= John Cryan (neurobiologist) =

Irish neurobiologist

John F. Cryan is an Irish stress neurobiologist who has made key discoveries on how the gut microbiome influences the brain. He is a nephew of the American politician John F. Cryan.

==Career==
A native of Baslick, Castlerea, Co. Roscommon, Ireland, John Cryan received a B.Sc. (Hons) in biochemistry and PhD in pharmacology from the University of Galway, Ireland. A visiting fellowship at the Department of Psychiatry, University of Melbourne, Australia, was followed by postdoctoral fellowships at the University of Pennsylvania, Philadelphia, USA, and The Scripps Research Institute, La Jolla, California.

He spent four years as a group leader in the pharmaceutical industry at Novartis in Basel, Switzerland, prior to joining University College Cork (UCC) in 2005. He was appointed to the chair of Anatomy in 2011 and was head of the Department of Anatomy and Neuroscience in 2011, taking up the role of vice president for Research and Innovation in 2021.

==Research==
Cryan's current research is focused on understanding the interaction between the brain, gut and microbiome, and how it applies to stress, psychiatric and immune-related disorders at key time-windows across the lifespan.

The Cryan Lab has been a global leader in defining a critical role for the gut microbiome in regulating brain and behavior. Using state-of-the-art technologies, Cryan and his colleagues were among the first to show that microbiome is critical in early life in regulating key processes in the brain, such as myelination, hippocampal neurogenesis, serotonergic neurotransmission and key components of the stress response. Functionally, he has shown that such changes translate to deficits in fear learning, visceral pain and long-term potentiation. Moreover, his group’s studies have led to a clear link being made between bacterial composition of the gut and social behaviour. His lab has applied a lifespan approach with key findings of microbiome–brain interactions in adolescence, adulthood and more recently all the way to old age.

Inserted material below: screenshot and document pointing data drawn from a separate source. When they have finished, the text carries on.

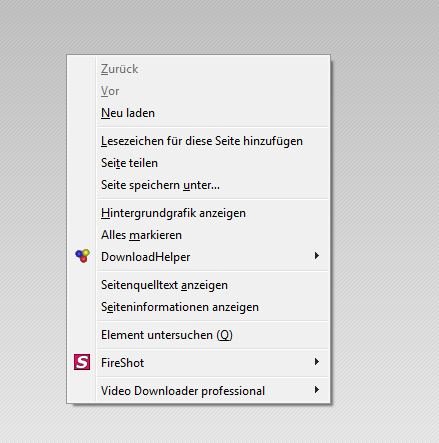Open Video Downloader professional submenu arrow

pos(317,390)
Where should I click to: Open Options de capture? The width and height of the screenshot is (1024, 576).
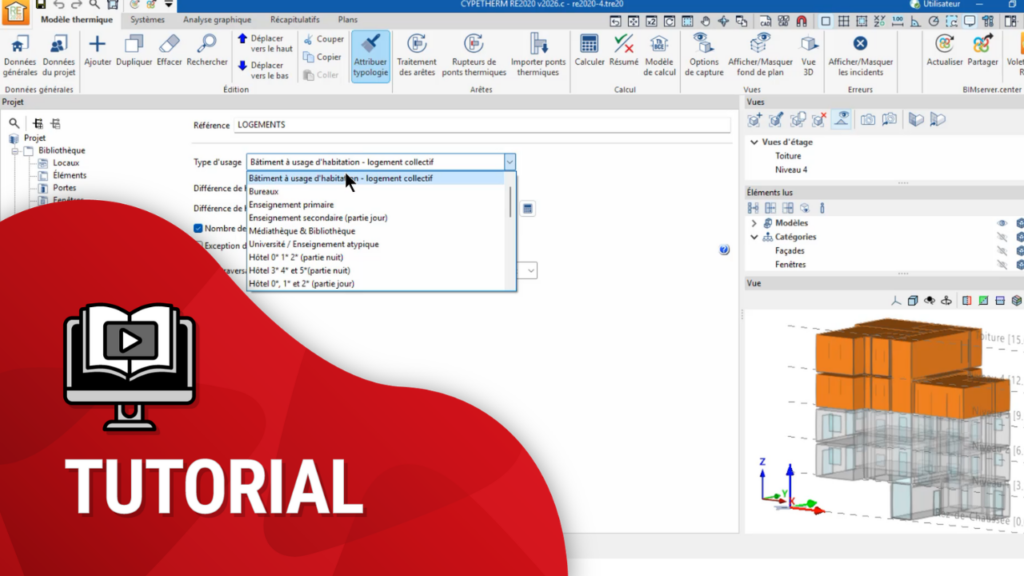(x=704, y=45)
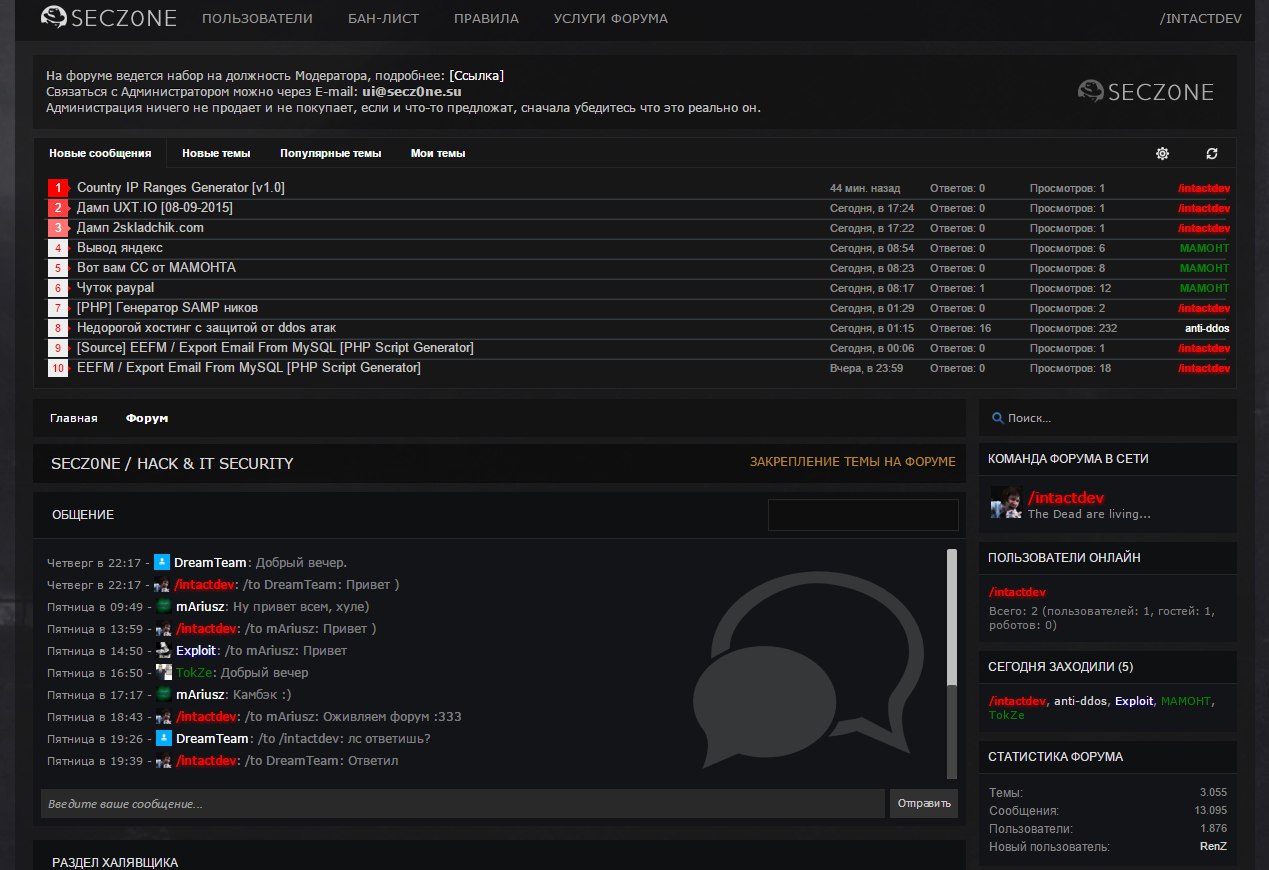Screen dimensions: 1269x870
Task: Open the settings gear in the topics panel
Action: (1162, 153)
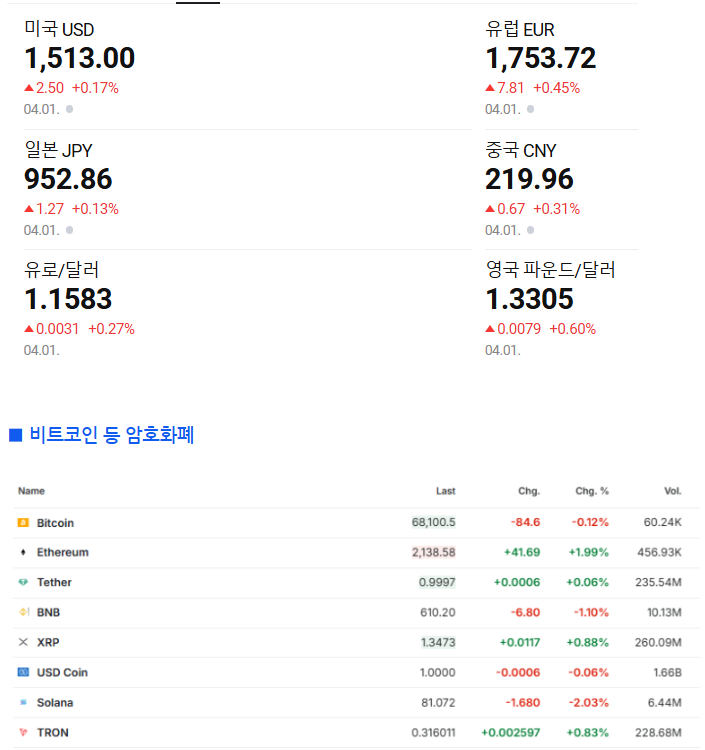
Task: Open the Bitcoin name link
Action: pyautogui.click(x=55, y=523)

Cryan and colleagues have shown in a landmark paper in 2011 that administration of a Lactobacillus to mice dampens down the stress response and modifies behaviors and brain chemistry and that the vagus nerve is key to this communication. This work has had a huge impact on both the microbiome and neuroscience field internationally and shepherded in a whole new concept of psychobiotics, targeting the microbiome for mental health benefits, a term first coined by Cryan and his colleague Ted Dinan in 2013. More recently, his team has been moving to translating these studies into humans.

==Career==
Cryan is a senior editor of Neuropharmacology and of Neurobiology of Stress. He sits on the editorial board of a further 15 journals and is co-author of the bestselling The Psychobiotic Revolution: Mood, Food, and the New Science of the Gut-Brain Connection (National Geographic Press, 2017) which has been translated into Chinese, Spanish and Polish.

He is a past-president of the European Behavioral Pharmacology Society, chair of the Scientific Program Committee of ECNP Congress, 2022-2024, member of the program committee of the FENS Forum in Paris, and member of the program committee of the ECNP Workshop on Applied Neuroscience, as well as serving on the ECNP Nutrition, Resilience, Depression and Immuno-NeuroPsychiatry Networks.

He has also been a strong advocate for increasing intersection between the arts and sciences, co-curating the art exhibition “Gut Instinct” at the Glucksman Gallery in Cork,” and co-organized an event “Playing your Heart out” at the intersection of music and neuroscience in collaboration with Richard Reed Parry of the rock band Arcade Fire.